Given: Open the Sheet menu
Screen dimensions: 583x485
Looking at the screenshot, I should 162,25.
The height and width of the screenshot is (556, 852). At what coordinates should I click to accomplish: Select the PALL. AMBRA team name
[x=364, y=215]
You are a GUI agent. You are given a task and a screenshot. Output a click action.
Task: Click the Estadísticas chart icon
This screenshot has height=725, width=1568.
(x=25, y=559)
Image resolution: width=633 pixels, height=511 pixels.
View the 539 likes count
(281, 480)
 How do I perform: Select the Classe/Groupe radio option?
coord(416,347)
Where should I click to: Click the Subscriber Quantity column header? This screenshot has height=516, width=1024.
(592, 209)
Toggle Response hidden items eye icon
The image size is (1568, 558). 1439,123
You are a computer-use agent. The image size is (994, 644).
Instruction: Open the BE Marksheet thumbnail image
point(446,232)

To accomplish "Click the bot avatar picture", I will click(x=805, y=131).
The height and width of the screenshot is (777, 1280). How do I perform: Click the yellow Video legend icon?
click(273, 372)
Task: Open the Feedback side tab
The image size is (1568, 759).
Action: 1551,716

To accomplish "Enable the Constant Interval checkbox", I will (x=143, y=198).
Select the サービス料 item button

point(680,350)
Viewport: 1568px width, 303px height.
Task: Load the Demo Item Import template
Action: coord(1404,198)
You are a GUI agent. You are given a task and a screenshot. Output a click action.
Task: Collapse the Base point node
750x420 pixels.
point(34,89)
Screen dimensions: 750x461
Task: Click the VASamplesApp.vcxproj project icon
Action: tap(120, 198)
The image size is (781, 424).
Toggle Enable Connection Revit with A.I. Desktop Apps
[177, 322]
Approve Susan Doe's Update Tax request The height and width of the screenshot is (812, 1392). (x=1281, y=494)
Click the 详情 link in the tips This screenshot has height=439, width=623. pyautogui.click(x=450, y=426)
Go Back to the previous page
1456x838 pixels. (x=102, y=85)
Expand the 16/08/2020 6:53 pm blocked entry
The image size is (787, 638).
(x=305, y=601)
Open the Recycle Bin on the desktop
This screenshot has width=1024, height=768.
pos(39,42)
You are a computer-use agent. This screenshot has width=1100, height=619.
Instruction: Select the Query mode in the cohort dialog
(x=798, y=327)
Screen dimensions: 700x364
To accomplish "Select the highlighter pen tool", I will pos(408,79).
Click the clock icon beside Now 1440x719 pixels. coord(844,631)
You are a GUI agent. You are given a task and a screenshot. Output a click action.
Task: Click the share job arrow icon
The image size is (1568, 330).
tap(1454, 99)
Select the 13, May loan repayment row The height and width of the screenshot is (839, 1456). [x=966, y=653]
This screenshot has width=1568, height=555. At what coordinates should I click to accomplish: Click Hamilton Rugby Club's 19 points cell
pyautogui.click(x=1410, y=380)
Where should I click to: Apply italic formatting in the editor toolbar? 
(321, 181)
++++++++++
Repeat the entire listing exactly.

# Exercise output
Given: Open the Sheet menu
Screen dimensions: 583x485
Looking at the screenshot, I should 162,25.
The height and width of the screenshot is (556, 852). At what coordinates should I click to accomplish: Select the PALL. AMBRA team name
[x=364, y=215]
You are a GUI agent. You are given a task and a screenshot. Output a click action.
Task: Click the Estadísticas chart icon
This screenshot has height=725, width=1568.
(x=25, y=559)
Image resolution: width=633 pixels, height=511 pixels.
View the 539 likes count
(281, 480)
 How do I perform: Select the Classe/Groupe radio option?
coord(416,347)
Where should I click to: Click the Subscriber Quantity column header? This screenshot has height=516, width=1024.
(592, 209)
Toggle Response hidden items eye icon
The image size is (1568, 558). 1439,123
You are a computer-use agent. The image size is (994, 644).
Instruction: Open the BE Marksheet thumbnail image
point(446,232)

To accomplish "Click the bot avatar picture", I will click(x=805, y=131).
The height and width of the screenshot is (777, 1280). How do I perform: Click the yellow Video legend icon?
click(273, 372)
Task: Open the Feedback side tab
The image size is (1568, 759).
Action: 1551,716

To accomplish "Enable the Constant Interval checkbox", I will (x=143, y=198).
Select the サービス料 item button

point(680,350)
Viewport: 1568px width, 303px height.
Task: Load the Demo Item Import template
Action: coord(1404,198)
You are a GUI agent. You are given a task and a screenshot. Output a click action.
Task: Collapse the Base point node
750x420 pixels.
point(34,89)
Screen dimensions: 750x461
Task: Click the VASamplesApp.vcxproj project icon
Action: tap(120, 198)
The image size is (781, 424).
Toggle Enable Connection Revit with A.I. Desktop Apps
[177, 322]
Approve Susan Doe's Update Tax request The height and width of the screenshot is (812, 1392). (x=1281, y=494)
Click the 详情 link in the tips This screenshot has height=439, width=623. pyautogui.click(x=450, y=426)
Go Back to the previous page
1456x838 pixels. (x=102, y=85)
Expand the 16/08/2020 6:53 pm blocked entry
The image size is (787, 638).
(x=305, y=601)
Open the Recycle Bin on the desktop
This screenshot has width=1024, height=768.
pos(39,42)
You are a computer-use agent. This screenshot has width=1100, height=619.
Instruction: Select the Query mode in the cohort dialog
(x=798, y=327)
Screen dimensions: 700x364
To accomplish "Select the highlighter pen tool", I will pos(408,79).
Click the clock icon beside Now 1440x719 pixels. coord(844,631)
You are a GUI agent. You are given a task and a screenshot. Output a click action.
Task: Click the share job arrow icon
The image size is (1568, 330).
tap(1454, 99)
Select the 13, May loan repayment row The height and width of the screenshot is (839, 1456). [x=966, y=653]
This screenshot has width=1568, height=555. At what coordinates should I click to accomplish: Click Hamilton Rugby Club's 19 points cell
pyautogui.click(x=1410, y=380)
Where should I click to: Apply italic formatting in the editor toolbar? 
(321, 181)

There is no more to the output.